This post has been sitting as a forgotten draft since WC Lisbon, over a year and a half ago. Posting on this site after such a long dry spell feels unavoidably uncomfortable, but at this point any post will have to do.
A reminder that xargs is often all you need when splitting large operations into batches. For example, to delete all pending comments on a WordPress site in batches of five hundred:
wp comment list --status=hold --format=ids \
| xargs -n500 wp comment delete
Although no solution is perfect, xargs often offers the best tradeoff between ease of implementation, overall speed of operation, and safeguard against service disruption.

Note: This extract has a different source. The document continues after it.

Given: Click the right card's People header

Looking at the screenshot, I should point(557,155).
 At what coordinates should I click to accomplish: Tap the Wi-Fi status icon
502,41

xargs is almost always preferable to manual shell looping:
# Worse: looping with `for`
for id in $(wp comment list --status=hold --format=ids)
do
# Will run once for each comment
wp comment delete "$id"
done
# Worse: looping with `read`
wp comment list --status=hold --format=ids \
| while read id
do
# Will run once for each comment
wp comment delete "$id"
done
Many implementations of xargs support parallel operations with the simple -P switch, if your problem can take advantage of parallelisation:
# - Fetch files from a list,
# - 1 line at a time,
# - up to 5 concurrent curl processes
cat file-urls | xargs -L1 -P5 curl -O
(For more advanced uses, see GNU Parallel.)